What this task involves: After finding the line with "Image resolution: width=397 pixels, height=363" in the entries below, retype exactly each line from there through the line with "Task: Open the タイプ Beckmann dropdown", including that final line.

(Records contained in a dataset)
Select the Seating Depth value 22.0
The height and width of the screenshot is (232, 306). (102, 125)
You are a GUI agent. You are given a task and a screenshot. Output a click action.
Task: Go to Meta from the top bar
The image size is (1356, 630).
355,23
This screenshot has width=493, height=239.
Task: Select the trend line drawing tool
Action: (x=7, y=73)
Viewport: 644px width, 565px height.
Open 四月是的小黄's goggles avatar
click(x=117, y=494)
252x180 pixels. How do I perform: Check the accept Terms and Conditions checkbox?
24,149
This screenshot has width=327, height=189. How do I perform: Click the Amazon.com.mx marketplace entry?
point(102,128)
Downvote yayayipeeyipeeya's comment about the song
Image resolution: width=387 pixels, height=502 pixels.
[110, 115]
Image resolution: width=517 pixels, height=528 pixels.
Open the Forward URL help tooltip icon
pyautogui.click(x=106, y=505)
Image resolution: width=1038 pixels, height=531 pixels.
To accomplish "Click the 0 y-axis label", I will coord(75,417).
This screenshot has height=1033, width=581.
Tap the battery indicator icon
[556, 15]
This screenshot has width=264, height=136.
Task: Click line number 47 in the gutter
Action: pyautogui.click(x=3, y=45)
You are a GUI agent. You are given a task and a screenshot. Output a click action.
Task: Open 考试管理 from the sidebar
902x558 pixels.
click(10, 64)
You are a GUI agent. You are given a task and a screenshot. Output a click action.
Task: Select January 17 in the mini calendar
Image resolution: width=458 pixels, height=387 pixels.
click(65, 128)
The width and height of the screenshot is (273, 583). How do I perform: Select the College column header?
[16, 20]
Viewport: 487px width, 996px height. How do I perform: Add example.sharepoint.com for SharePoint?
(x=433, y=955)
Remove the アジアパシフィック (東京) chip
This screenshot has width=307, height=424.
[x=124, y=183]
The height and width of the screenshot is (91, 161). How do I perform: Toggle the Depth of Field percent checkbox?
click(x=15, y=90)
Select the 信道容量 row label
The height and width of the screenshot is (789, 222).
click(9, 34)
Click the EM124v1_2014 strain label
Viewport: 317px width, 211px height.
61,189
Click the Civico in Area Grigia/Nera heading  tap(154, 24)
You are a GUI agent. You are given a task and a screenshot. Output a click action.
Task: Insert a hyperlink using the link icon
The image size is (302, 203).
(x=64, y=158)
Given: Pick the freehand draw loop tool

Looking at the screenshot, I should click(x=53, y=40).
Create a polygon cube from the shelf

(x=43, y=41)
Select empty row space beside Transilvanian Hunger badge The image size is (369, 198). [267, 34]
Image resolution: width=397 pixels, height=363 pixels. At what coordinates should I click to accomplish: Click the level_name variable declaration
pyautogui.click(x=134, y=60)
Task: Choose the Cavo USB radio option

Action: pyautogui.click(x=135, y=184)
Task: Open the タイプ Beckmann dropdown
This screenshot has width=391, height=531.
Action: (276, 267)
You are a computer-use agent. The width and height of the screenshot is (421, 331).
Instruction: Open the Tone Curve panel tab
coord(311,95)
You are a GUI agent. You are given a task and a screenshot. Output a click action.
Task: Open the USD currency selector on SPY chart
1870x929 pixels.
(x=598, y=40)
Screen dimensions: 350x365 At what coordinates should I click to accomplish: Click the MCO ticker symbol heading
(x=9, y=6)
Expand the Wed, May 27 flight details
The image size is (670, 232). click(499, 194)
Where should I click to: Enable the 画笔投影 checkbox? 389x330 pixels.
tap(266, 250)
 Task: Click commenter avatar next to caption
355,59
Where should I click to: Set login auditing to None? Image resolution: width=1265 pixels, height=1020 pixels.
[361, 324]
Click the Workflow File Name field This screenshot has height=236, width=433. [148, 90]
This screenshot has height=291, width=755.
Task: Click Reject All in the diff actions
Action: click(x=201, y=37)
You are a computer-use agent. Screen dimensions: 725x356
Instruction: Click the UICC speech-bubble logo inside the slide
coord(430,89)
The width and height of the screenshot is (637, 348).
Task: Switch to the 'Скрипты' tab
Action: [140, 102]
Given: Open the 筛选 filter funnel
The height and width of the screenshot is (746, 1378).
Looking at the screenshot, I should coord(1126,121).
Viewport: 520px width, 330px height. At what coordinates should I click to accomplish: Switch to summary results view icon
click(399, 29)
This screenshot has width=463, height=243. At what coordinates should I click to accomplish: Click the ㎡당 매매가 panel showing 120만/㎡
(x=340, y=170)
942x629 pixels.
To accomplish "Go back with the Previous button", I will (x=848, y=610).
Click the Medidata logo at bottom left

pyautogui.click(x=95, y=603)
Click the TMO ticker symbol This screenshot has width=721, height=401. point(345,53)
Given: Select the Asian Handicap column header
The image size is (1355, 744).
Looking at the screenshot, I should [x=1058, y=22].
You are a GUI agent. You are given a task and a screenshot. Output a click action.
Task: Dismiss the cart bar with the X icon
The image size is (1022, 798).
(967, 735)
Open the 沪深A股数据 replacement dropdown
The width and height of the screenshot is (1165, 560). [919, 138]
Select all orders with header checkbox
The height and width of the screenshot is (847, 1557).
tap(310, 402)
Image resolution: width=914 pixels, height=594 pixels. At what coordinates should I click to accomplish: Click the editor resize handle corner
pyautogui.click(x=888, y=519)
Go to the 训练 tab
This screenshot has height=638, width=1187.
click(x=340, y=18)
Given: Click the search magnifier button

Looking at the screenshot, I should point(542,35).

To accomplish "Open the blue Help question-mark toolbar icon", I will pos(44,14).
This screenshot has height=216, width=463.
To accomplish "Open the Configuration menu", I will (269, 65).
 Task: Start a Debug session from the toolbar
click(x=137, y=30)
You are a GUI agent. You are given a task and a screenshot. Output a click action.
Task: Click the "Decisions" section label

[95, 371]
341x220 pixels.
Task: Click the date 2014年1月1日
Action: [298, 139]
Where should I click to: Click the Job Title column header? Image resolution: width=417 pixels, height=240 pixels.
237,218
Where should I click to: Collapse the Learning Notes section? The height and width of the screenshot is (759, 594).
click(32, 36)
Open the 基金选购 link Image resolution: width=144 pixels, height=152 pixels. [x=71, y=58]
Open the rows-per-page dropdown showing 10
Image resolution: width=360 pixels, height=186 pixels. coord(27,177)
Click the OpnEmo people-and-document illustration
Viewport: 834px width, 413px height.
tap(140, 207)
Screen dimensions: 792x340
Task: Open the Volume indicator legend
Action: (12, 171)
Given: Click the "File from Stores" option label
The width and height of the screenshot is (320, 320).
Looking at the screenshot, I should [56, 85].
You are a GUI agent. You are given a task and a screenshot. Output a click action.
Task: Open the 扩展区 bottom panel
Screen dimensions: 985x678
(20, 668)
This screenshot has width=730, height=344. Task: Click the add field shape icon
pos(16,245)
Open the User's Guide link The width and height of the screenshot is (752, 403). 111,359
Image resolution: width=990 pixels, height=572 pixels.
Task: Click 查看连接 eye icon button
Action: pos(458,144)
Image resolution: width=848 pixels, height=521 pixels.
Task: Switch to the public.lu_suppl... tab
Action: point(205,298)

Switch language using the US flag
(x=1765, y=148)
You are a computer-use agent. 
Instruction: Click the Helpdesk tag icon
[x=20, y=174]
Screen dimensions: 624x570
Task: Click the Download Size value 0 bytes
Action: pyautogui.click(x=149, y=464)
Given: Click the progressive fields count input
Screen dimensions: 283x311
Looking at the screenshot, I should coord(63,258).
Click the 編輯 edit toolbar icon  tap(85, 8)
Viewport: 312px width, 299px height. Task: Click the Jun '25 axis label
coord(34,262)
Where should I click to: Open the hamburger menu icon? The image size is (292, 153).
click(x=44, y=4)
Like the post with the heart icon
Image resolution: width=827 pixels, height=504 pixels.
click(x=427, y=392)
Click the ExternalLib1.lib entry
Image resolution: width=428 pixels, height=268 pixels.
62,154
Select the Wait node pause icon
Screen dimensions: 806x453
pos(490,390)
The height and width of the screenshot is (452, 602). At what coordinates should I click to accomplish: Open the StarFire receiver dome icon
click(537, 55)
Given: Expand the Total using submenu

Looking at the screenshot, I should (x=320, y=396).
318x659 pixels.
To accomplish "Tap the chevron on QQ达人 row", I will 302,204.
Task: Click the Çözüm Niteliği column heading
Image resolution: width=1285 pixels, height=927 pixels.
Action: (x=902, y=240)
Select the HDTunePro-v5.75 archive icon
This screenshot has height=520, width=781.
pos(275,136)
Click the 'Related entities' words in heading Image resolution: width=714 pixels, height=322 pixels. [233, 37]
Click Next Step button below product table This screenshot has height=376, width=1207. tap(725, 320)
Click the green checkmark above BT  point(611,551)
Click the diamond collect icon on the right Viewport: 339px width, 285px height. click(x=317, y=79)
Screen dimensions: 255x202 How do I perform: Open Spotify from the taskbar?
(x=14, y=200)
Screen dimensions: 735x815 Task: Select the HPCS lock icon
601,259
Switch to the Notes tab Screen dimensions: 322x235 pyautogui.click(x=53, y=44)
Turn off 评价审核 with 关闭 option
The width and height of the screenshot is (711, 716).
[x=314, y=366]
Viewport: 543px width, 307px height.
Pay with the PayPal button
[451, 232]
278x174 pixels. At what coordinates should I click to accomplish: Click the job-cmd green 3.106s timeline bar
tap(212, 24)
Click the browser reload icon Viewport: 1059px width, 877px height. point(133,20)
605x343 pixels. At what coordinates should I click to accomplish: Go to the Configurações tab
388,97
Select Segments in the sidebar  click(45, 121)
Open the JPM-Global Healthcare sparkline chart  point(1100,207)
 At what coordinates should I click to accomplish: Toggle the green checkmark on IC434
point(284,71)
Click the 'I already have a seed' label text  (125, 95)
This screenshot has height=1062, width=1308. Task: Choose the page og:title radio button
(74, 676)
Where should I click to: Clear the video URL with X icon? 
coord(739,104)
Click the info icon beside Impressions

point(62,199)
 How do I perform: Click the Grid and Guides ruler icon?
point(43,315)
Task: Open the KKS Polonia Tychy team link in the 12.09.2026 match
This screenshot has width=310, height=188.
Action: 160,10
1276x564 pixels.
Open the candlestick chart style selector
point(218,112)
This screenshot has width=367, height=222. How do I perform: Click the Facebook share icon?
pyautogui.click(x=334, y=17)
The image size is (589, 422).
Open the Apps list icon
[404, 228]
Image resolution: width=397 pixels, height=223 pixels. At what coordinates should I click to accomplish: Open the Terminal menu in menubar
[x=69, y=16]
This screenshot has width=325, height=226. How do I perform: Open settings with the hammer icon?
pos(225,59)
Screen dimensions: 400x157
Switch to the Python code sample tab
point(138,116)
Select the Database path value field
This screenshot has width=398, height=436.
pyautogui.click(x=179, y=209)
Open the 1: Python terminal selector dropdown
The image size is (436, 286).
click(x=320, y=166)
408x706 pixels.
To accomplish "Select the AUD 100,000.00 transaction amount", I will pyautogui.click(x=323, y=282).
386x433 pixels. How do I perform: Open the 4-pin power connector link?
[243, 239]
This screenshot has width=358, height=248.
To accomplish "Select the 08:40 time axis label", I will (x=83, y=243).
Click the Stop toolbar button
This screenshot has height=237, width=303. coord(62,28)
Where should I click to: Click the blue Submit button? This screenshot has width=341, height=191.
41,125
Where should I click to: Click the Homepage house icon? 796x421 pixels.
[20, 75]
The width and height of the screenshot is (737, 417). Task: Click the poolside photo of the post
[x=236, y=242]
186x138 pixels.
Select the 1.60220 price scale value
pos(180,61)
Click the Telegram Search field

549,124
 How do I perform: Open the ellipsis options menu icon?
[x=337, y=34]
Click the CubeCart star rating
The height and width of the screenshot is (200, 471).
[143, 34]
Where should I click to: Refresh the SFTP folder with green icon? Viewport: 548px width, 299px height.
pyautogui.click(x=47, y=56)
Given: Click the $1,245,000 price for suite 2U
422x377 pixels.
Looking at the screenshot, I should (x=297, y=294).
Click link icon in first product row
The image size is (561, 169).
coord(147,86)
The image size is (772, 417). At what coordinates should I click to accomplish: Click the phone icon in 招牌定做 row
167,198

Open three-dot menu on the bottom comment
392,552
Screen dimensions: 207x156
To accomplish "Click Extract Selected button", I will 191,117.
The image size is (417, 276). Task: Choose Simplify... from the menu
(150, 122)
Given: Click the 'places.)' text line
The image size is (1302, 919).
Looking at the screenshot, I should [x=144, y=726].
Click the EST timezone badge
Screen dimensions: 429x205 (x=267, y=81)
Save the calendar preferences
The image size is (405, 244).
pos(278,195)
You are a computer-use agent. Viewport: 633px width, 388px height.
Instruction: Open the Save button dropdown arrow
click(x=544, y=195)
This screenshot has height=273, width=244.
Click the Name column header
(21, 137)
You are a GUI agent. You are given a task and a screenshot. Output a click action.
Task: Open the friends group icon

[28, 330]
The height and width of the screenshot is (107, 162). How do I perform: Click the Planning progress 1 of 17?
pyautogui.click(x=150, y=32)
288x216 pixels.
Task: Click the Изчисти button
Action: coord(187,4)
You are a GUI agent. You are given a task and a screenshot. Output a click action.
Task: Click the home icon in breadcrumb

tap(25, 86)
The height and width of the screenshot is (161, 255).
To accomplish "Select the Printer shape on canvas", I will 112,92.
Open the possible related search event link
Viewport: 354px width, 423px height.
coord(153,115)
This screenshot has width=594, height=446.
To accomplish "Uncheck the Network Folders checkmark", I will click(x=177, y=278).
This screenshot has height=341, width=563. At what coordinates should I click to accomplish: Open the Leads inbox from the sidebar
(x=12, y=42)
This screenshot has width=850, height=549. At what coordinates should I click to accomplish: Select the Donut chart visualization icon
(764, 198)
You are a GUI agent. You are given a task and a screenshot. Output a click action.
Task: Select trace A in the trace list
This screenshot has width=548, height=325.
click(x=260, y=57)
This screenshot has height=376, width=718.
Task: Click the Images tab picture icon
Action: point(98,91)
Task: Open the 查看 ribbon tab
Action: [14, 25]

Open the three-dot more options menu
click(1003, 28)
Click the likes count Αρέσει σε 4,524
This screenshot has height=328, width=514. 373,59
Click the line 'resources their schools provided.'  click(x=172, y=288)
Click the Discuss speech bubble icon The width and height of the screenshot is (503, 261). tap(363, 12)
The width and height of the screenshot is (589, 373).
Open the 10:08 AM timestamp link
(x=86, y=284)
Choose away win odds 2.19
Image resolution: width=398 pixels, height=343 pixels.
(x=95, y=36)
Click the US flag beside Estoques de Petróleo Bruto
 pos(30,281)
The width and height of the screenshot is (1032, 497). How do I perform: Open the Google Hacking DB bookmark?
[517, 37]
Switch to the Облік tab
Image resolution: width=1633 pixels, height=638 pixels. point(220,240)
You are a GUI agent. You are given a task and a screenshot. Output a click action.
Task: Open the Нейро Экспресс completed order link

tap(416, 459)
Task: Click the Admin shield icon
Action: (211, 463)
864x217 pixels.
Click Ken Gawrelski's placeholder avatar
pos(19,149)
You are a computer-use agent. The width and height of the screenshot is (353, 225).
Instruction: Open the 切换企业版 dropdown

Response area:
Image resolution: width=397 pixels, height=363 pixels. At what coordinates should I click to accomplish: Click the level_name variable declaration
pyautogui.click(x=134, y=60)
Task: Choose the Cavo USB radio option

Action: pyautogui.click(x=135, y=184)
Task: Open the タイプ Beckmann dropdown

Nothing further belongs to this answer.